Required tasks
A – Copy the part of the Azure OpenAI PTU Calculator page starting with "19 PTU-supported models" and going on through "counts (Method B)".
B – Continue the Azure OpenAI PTU Calculator page from its last line onward.

Selected passage
*** Block opens ***
Azure OpenAI PTU Calculator

Azure OpenAI PTU Calculator

Optimize your Azure OpenAI costs with intelligent PTU sizing, real-time pricing from the Azure Retail Prices API, and comprehensive cost analysis.

Try it live at ptucalc.com | User Guide | Changelog

Features

Pricing & Cost Analysis

Live Azure pricing — fetches real-time rates from the Azure Retail Prices API with intelligent fallback
5 pricing tiers compared — PAYGO, PTU On-Demand, PTU Monthly Reserved, PTU 1-Year Reserved, and Spillover (hybrid) model
Priority Processing (GA) — new pay-per-token tier with SLA-backed latency guarantees
Deployment-aware pricing — Global, Data Zone, and Regional deployments with correct per-deployment rates

Models & Usage

19 PTU-supported models — GPT-5.5, GPT-5.4, GPT-5.4 Mini, GPT-5.3 Codex, GPT-5.2, GPT-5.2 Codex, GPT-5.1, GPT-5.1 Codex, GPT-5, GPT-5 Mini, GPT-4.1, GPT-4.1 Mini, GPT-4.1 Nano, GPT-4o, GPT-4o Mini, o3, o4-mini, o1, o3-mini
Two input methods — KQL/TPM data from Azure Log Analytics (Method A) or direct monthly token counts (Method B)
Prompt Cache Hit Rate — factor in Azure's prompt caching to reduce effective input tokens for more accurate PTU sizing
Region-aware model filtering — model picker shows only models available in the selected region
Spillover strategy — reserve base PTUs for average usage, let burst traffic spill over to PAYGO

Smart Analysis

Context-aware recommendations — PAYGO, Full PTU, or Spillover based on utilization rate and cost comparison
Break-even analysis — shows when PTU becomes cost-effective vs PAYGO
Burst pattern detection — identifies usage spikes and sizing implications
Interactive cost comparison chart with all tiers visualized

Optimization & Throttling Prevention (NEW)
*** Block closes ***
Record extracts
*** Block opens ***
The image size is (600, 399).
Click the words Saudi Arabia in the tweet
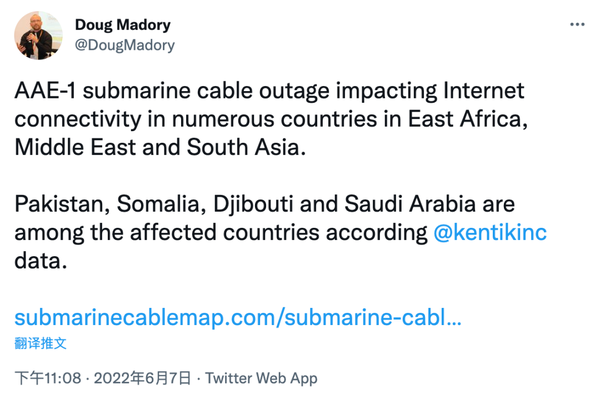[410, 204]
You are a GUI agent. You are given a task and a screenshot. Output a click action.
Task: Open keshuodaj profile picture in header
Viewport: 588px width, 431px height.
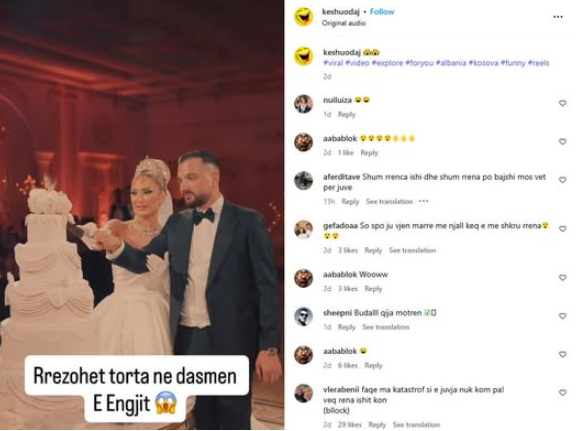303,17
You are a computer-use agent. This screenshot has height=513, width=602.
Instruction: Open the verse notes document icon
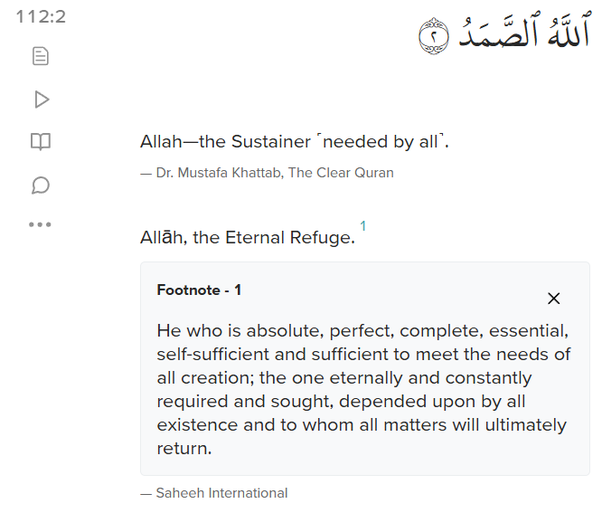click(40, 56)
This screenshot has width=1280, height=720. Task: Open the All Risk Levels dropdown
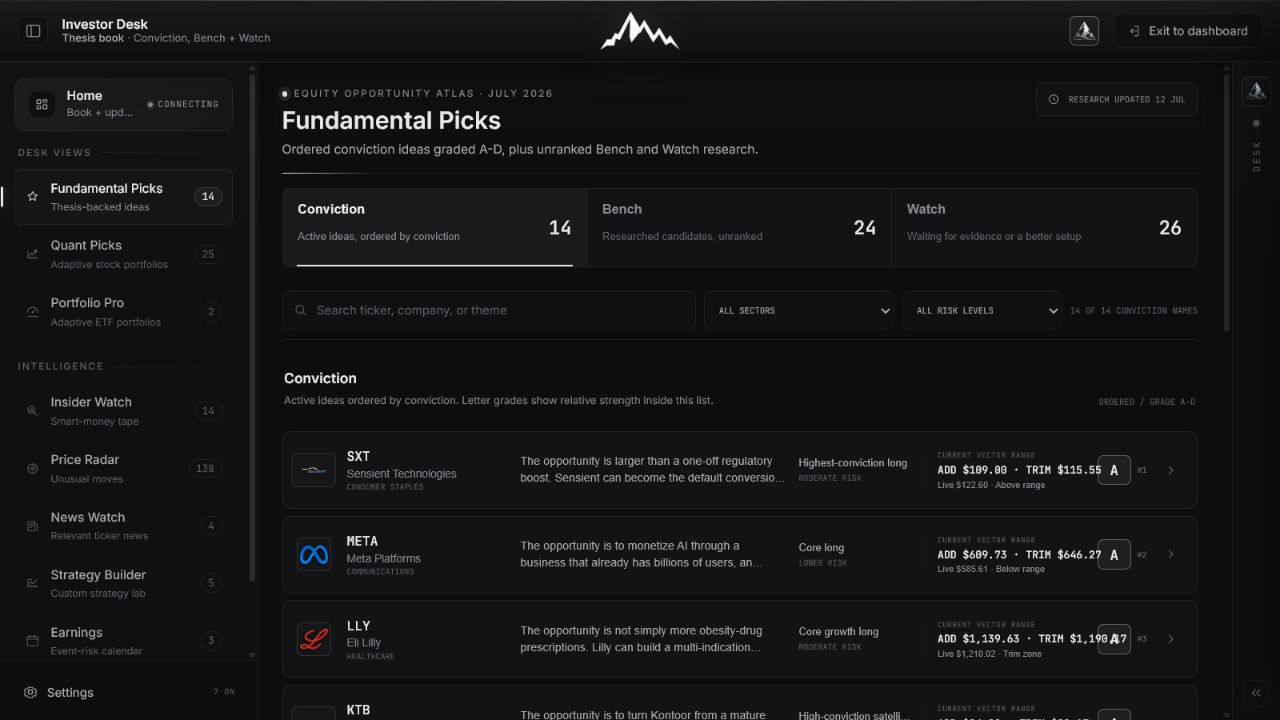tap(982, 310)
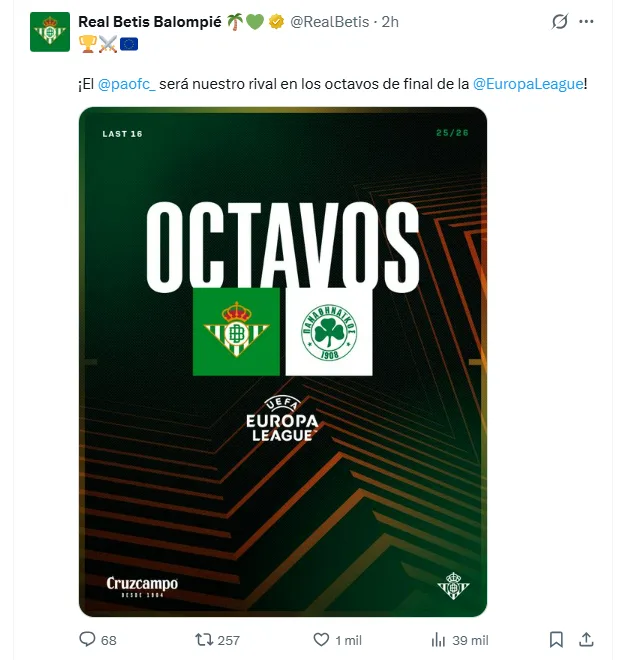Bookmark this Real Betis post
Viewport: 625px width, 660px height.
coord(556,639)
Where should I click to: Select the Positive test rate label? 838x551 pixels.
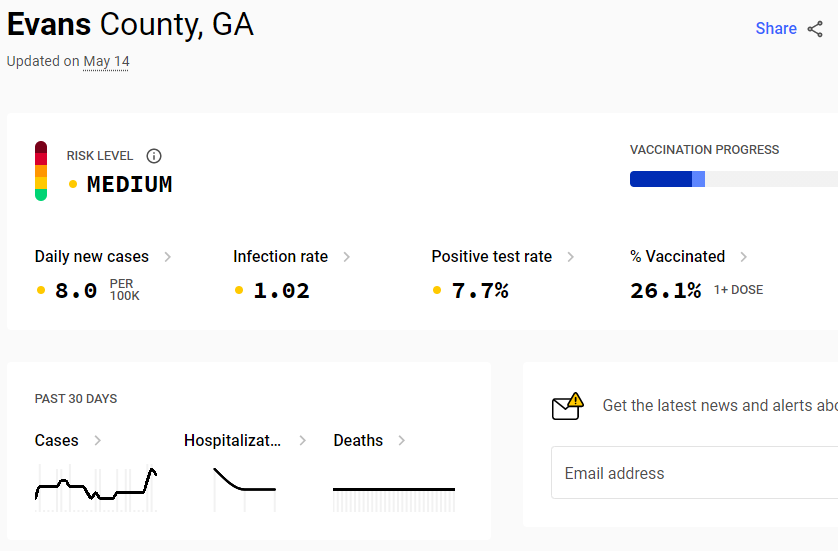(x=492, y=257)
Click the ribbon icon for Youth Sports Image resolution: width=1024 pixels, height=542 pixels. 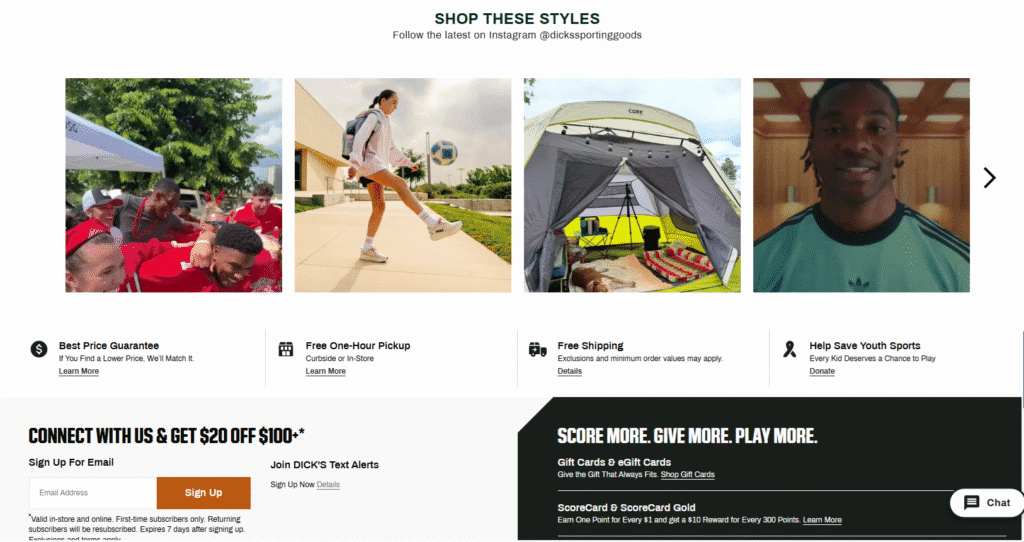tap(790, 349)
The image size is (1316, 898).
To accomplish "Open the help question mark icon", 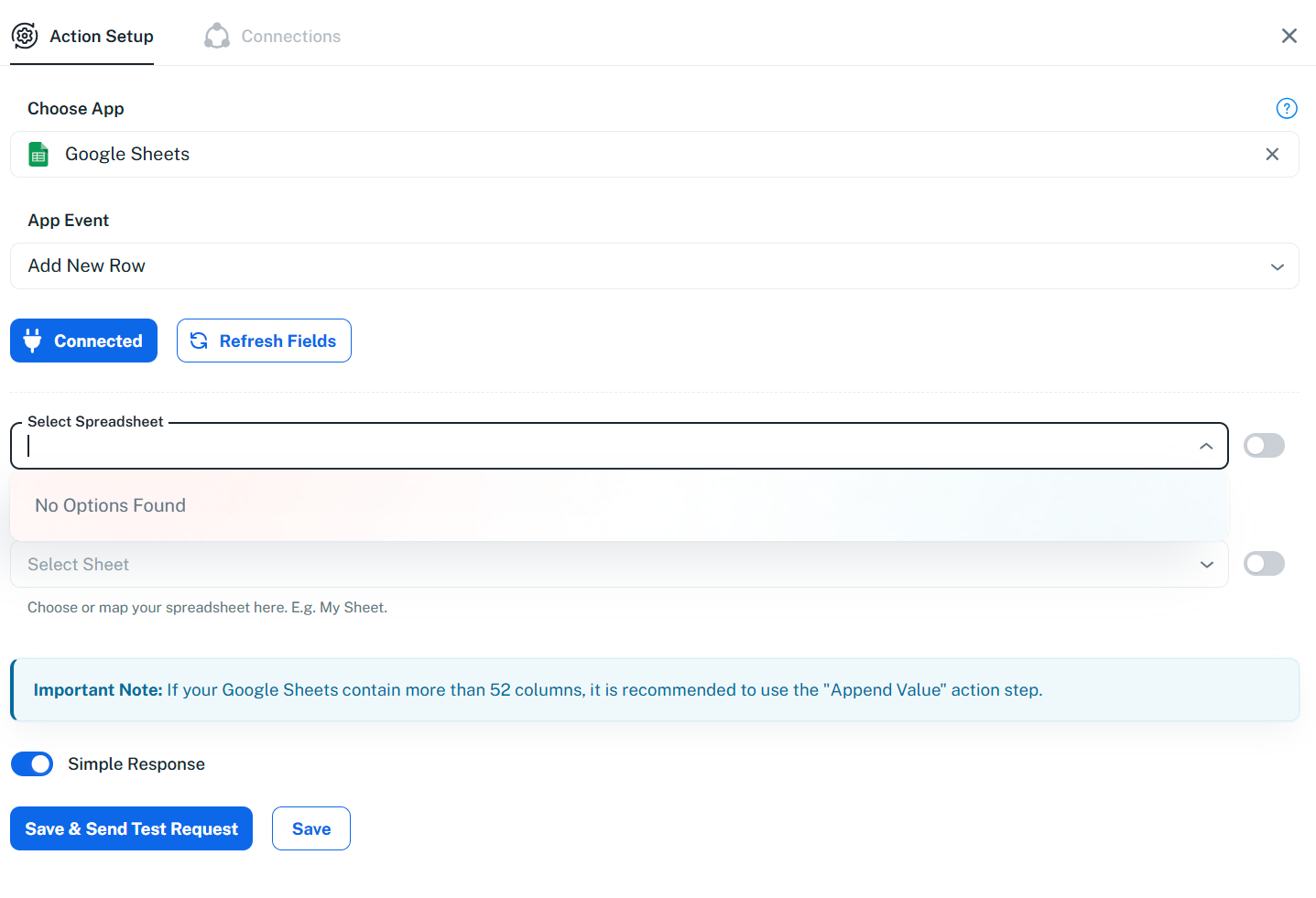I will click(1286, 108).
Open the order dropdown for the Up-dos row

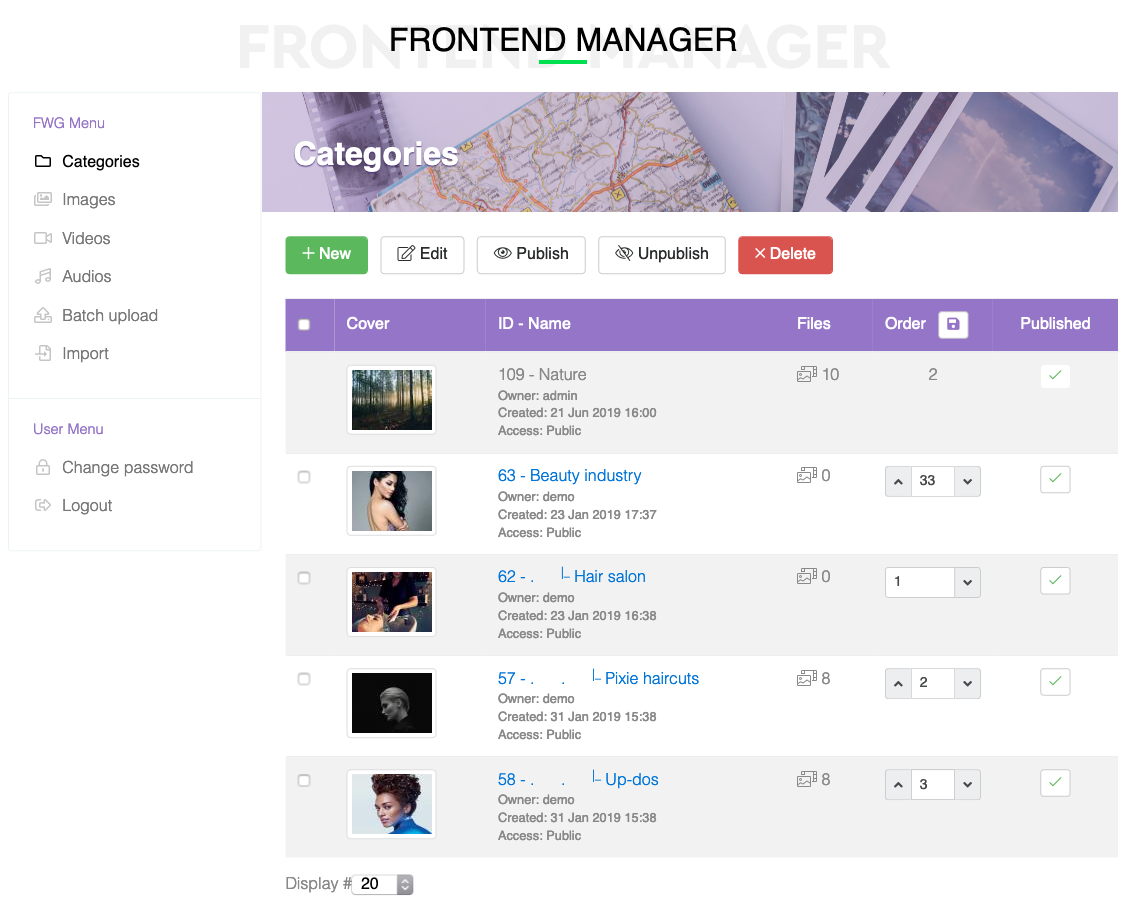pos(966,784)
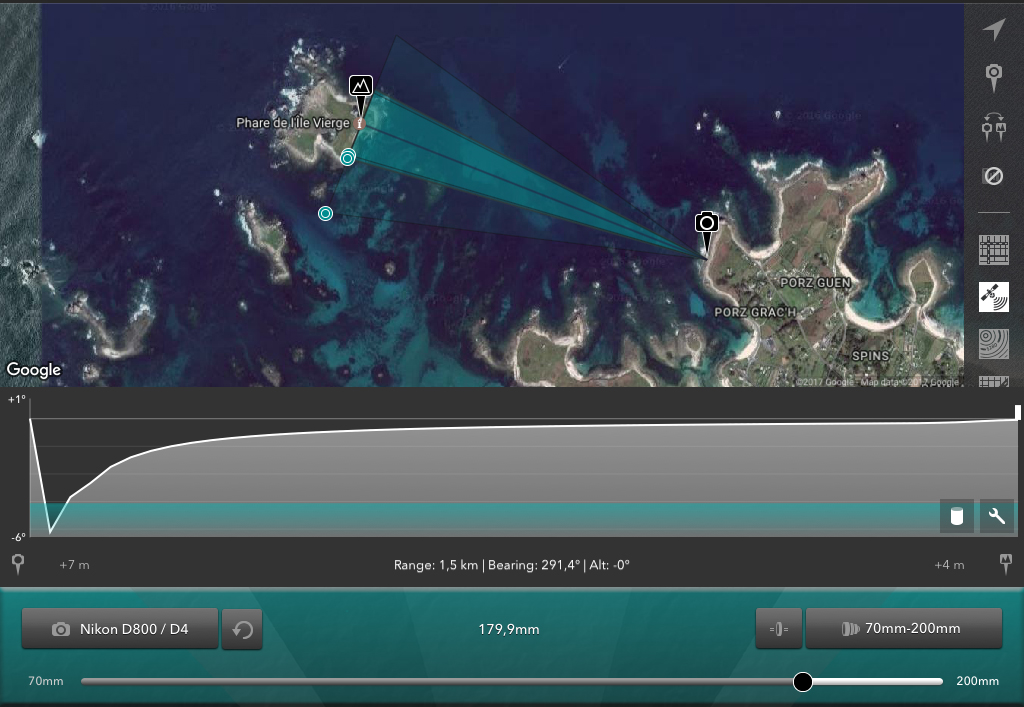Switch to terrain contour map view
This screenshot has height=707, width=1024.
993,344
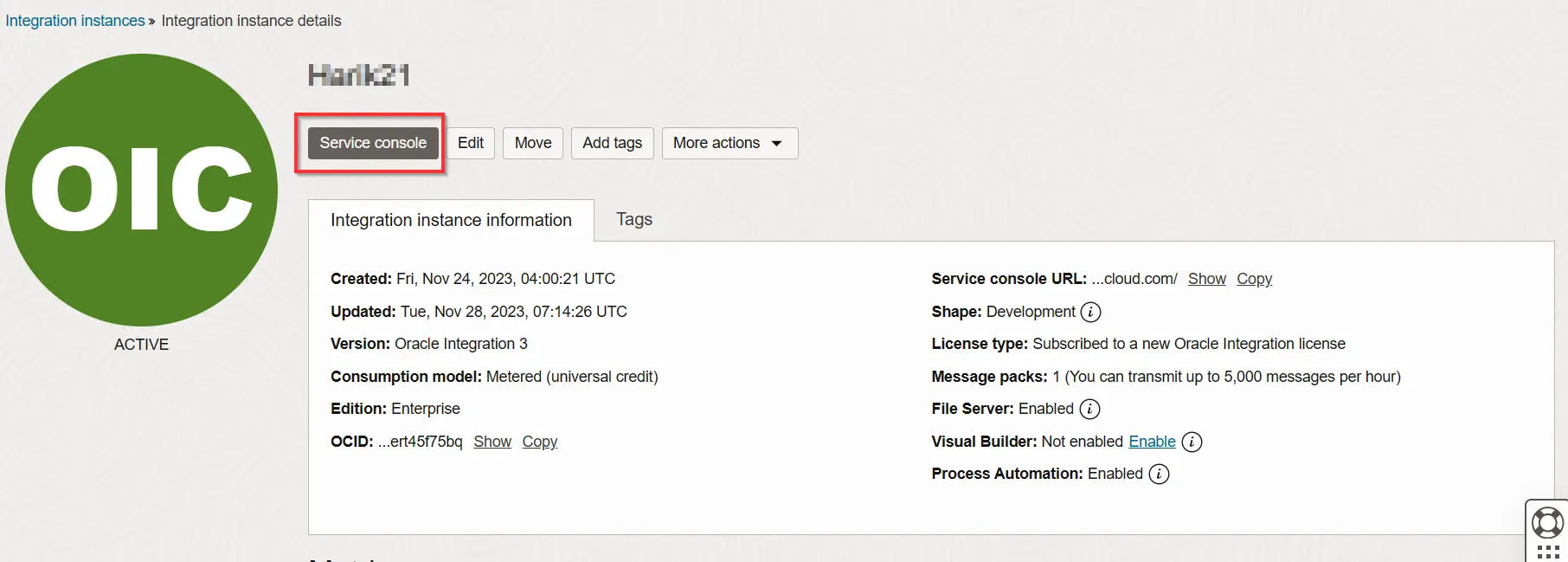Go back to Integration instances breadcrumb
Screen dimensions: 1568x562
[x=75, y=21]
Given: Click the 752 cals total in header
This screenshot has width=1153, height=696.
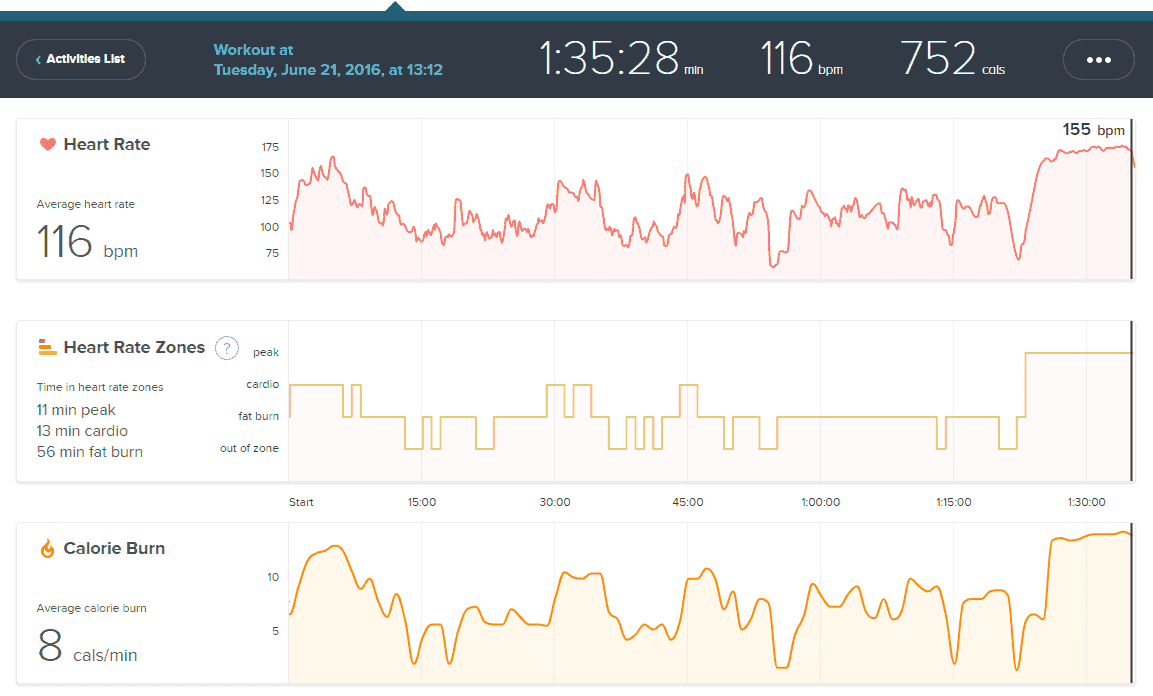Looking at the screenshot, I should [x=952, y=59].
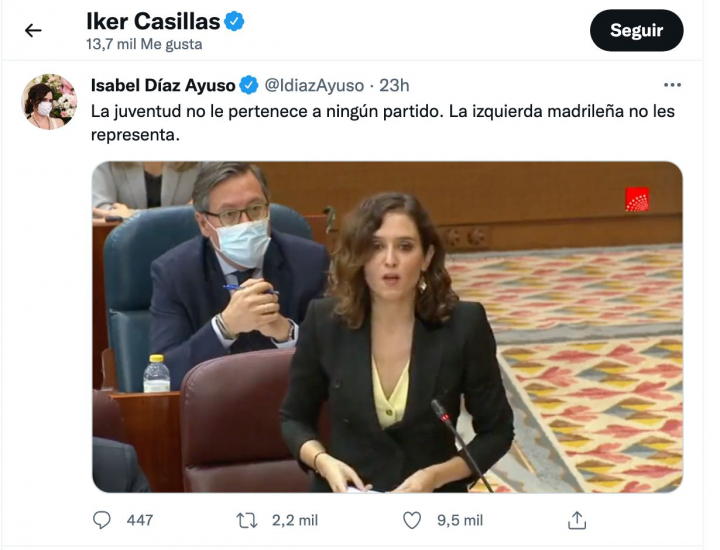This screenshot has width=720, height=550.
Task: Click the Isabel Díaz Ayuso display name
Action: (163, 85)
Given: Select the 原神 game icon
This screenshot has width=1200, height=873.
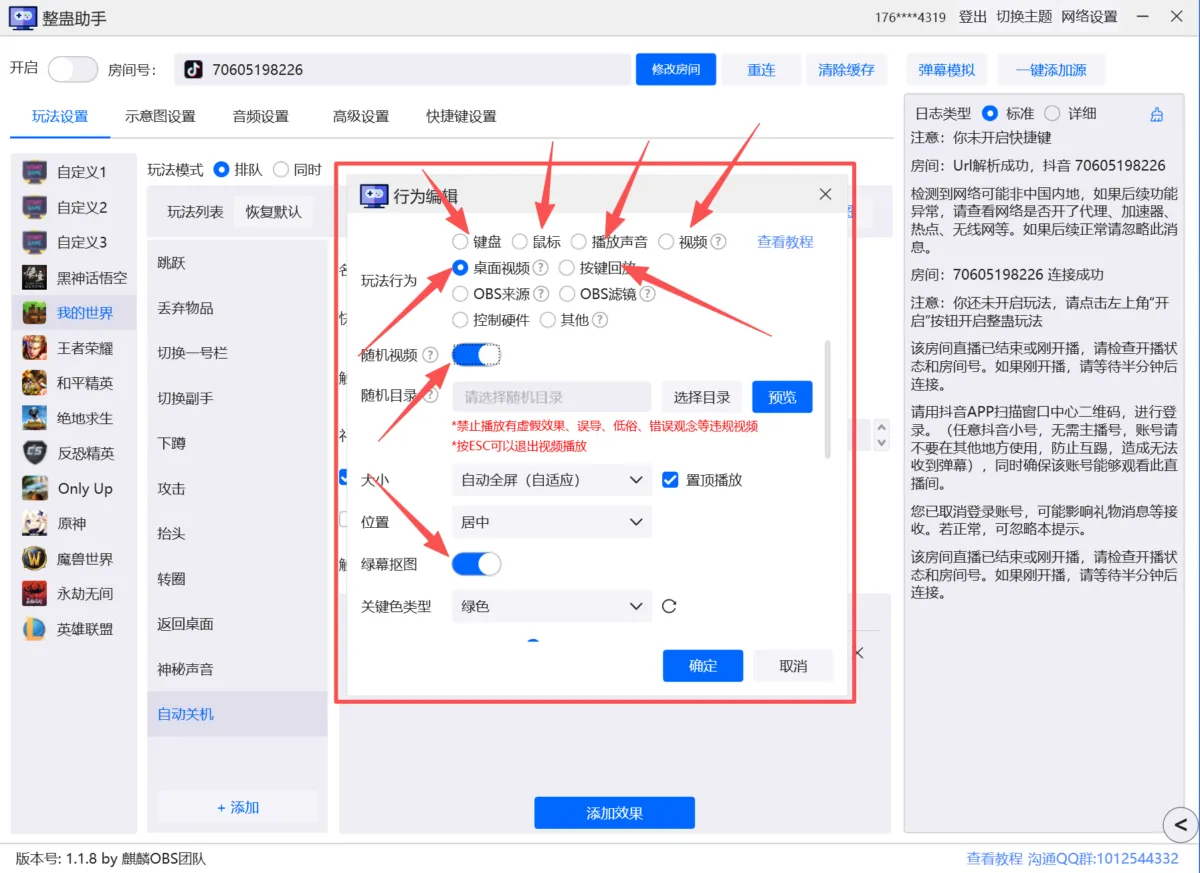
*** Block closes ***
Expected outputs
A –
19 PTU-supported models — GPT-5.5, GPT-5.4, GPT-5.4 Mini, GPT-5.3 Codex, GPT-5.2, GPT-5.2 Codex, GPT-5.1, GPT-5.1 Codex, GPT-5, GPT-5 Mini, GPT-4.1, GPT-4.1 Mini, GPT-4.1 Nano, GPT-4o, GPT-4o Mini, o3, o4-mini, o1, o3-mini
Two input methods — KQL/TPM data from Azure Log Analytics (Method A) or direct monthly token counts (Method B)

B –
429 Risk Score — real-time throttling risk gauge (0-100) with prioritized mitigation checklist
max_tokens Optimizer — concurrency impact analysis showing how tightening max_tokens increases effective capacity
Leaky Bucket Simulation — interactive visualization of Azure's rate-limiting algorithm with burst testing
Spillover Architecture Comparison — side-by-side analysis of PTU→PayGo, PTU→Priority Processing, and APIM AI Gateway patterns
Retry & Backoff Calculator — configurable retry strategy with exponential backoff + jitter, with code snippets (Python, JS, C#)
Right-Size Wizard — 4-step guided wizard for workload analysis, model selection, PTU sizing, and applying recommendations

User Experience

Guided Quick Tour — 8-step interactive walkthrough with sample data (now includes Optimization tab)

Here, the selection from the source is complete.